Thursday, September 18, 2008

Is it Really That Simple?

Great blog post at Shadow Between Two Worlds, an adult Asian adoptee who is blogging to help educate adoptive parents and prospective adoptive parents. MeiLing also blogs at The Original Heping.

During a summer ago, I used to baby-sit my neighbour’s kids. . . . S and her brother J often remind me of the innocence and natural curiousity of kids (although I was never into Barbies), and so we don’t really have any ’serious’ discussions.Until one night, when I was tucking her into bed and she was telling me about her family portraits and fun events. . . .

S:Hey, ML, do you know what skin colour we are?
ML: Hmmm? O.o
S: What colour am I?
ML: White.
S: Oh. And Mommy and Daddy?
ML: White.
S: E’s white too, and so is J, right?
ML: Yeah.
S: *sits up in bed and looks at me, slightly puzzled* You’re not white, are you? What colour are you?
ML: I’m brown.
S: Oh. *pause* Then what colour are your mommy and daddy?
ML: They’re white.
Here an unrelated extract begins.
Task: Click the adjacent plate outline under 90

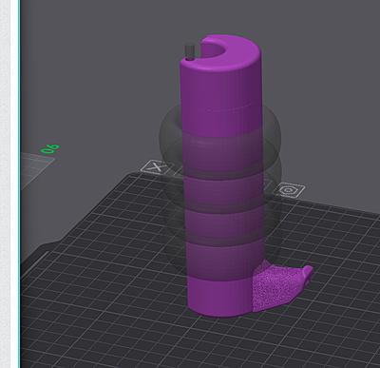Action: point(35,168)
But they’re my parents and they love me too. *is debating on whether or not to mention adoption*
S: *smiles* Why are they white and you’re brown?
ML: *hesitates* Because… I had another set of parents but they couldn’t take care of me. So my mommy and daddy are my parents and they take care of me.

I find that what I said - in order to keep it age-appropriate, especially for a child who hasn’t been adopted - tends to echo the view by so many (prospective) adoptive parents, even today - before they’ve adopted.

This post isn’t meant to target parents; rather, I dwelled on it for a long time before actually writing it out, as it has been something that nagged at me for several weeks and questioned me to think, “If adoption is so complex, when we simplify it, are we minimizing our own emotions and thoughts involving it because we are afraid to go any deeper and face the truth?”

* * *

Isn’t that what the average adoptive parent tells their child - that their mother loved them so much but couldn’t take care of them, so another set of parents stepped in to take care of that child? Which of course may very well be the closest to the truth that a child can understand.
But is it really the final truth?

* * *
But when an adoptive parent tells their child “she loved you so much she gave you up”, of course they need to keep it simple and direct for their child’s understanding, but are they persuading themselves to think like that as well?

* * *
In a way, when I told S that my parents “loved me but couldn’t keep me”, a part of me felt stifled, as though that child (in me) that had been told “Your mother loved you so much she gave you up” yet again - as if I was internally telling myself to “be quiet and stop making this more of an issue of an internalized issue than you have to.”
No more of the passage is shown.